Gemma 4's τ2-bench agentic tool use score of 57.5% (E4B) versus Gemma 3's 6.6% closes the capability gap that made prior on-device claims feel like privacy novelties. The model still makes trade-offs relative to cloud-resident variants, but the delta has narrowed to the point where the trade-off is no longer disqualifying for a meaningful class of agent tasks.
The Developer and Enterprise Picture
Gemma 4 is available with CPU and GPU support across Android and iOS. Desktop support spans Windows, Linux, and macOS via Metal, plus WebGPU for browser execution. LiteRT-LM — the inference runtime built on the existing LiteRT stack trusted by millions of Android developers — handles deployment, with new GenAI-specific libraries layered on top.
For edge and IoT, the model runs on Raspberry Pi 5 and Qualcomm Dragonwing IQ8, which also powers the Arduino VENTUNO Q announced in March. Google also shipped a Python package and CLI tool for local experimentation, including tool calling support that mirrors Agent Skills.
The Gemma family has accumulated over 400 million downloads since the first generation, with more than 100,000 community variants on Hugging Face.

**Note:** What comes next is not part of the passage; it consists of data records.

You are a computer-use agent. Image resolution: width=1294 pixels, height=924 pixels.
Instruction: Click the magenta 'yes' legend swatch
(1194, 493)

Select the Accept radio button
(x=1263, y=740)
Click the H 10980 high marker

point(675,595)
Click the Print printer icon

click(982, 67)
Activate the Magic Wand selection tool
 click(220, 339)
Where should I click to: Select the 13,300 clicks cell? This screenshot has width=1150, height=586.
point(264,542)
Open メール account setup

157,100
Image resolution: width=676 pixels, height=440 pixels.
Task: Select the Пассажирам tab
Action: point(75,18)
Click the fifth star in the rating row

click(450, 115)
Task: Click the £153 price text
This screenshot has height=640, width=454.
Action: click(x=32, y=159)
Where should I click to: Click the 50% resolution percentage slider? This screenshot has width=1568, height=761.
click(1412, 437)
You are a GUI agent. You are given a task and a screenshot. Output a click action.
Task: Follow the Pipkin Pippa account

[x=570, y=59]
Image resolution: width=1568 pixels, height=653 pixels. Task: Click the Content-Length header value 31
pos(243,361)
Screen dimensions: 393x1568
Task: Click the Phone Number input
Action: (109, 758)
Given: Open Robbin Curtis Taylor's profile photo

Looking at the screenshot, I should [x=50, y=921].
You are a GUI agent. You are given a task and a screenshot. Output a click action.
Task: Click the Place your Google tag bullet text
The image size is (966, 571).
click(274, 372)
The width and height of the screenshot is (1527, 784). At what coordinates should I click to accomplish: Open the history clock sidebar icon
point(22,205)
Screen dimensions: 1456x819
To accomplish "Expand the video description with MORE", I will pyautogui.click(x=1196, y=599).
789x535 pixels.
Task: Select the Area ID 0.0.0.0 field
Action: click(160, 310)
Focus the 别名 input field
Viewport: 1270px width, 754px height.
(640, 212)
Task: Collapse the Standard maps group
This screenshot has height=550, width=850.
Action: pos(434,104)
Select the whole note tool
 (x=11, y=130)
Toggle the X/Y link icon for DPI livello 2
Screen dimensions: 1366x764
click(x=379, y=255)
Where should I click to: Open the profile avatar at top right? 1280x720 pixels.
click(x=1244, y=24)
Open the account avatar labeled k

The Google AI Edge Gallery app has climbed to fourth place among free productivity apps in the iOS App Store, behind only Claude, Gemini, and ChatGPT.
The License That Changes the Procurement Conversation
For the past two years, enterprise teams evaluating open-weight models faced a consistent trade-off: Gemma delivered strong performance but its custom license required legal review, created compliance ambiguity, and gave Google the right to change terms. Many teams chose Mistral or Qwen instead, where the license was already familiar to procurement.
Gemma 4 under Apache 2.0 removes that friction entirely. Fine-tuning on proprietary data, deploying commercially, and distributing derivative works all fall within standard Apache 2.0 terms — no call to legal required. Meta's Llama 4, by contrast, carries a community license with real restrictions: applications exceeding 700 million monthly active users require a separate commercial agreement, and the acceptable use policy restricts entire application categories. The Open Source Initiative has stated that Llama's license does not meet the Open Source Definition.
The timing is notable. As some Chinese AI labs — most notably Alibaba with its latest Qwen releases — have moved toward more restrictive terms, Google has opened Gemma 4 under the same permissive license the rest of the ecosystem uses. For teams that had been waiting for Google to compete on licensing terms as well as performance, the evaluation can begin without a procurement detour.
Google is also making a broader infrastructure bet here. Arm and Qualcomm optimizations are baked in from the start — this is not a reference implementation. The inference speed concern some have flagged for the 31B model on certain providers is real; the 26B MoE variant addresses it by delivering near-31B quality at 4B-class compute cost, and both workstation models can run serverless on Google Cloud Run with GPU support, scaling to zero when idle.
For developers building agent systems, the implication is straightforward: the assumption that serious agents live in the cloud, where compute is available, needs updating. A model that plans, uses tools, and completes multi-step tasks on a device with 6–8 GB of RAM is a different design constraint than one that assumes a GPU cluster is always available. The stack that wins in the next two years will need to treat cloud-resident and device-resident models as first-class citizens — not as privacy-mode alternatives to a primary cloud deployment.